=== Exercise prompt ===
Restate the records in full, keeping every word as it is.

** The records follows **

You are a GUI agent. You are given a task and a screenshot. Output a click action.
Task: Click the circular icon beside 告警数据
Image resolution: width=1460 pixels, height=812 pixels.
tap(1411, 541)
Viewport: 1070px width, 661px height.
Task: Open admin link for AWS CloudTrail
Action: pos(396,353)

** End of The records **

=== Problem solution ===
You are a GUI agent. You are given a task and a screenshot. Output a click action.
Task: Click the circular icon beside 告警数据
Image resolution: width=1460 pixels, height=812 pixels.
tap(1411, 541)
Viewport: 1070px width, 661px height.
Task: Open admin link for AWS CloudTrail
Action: pos(396,353)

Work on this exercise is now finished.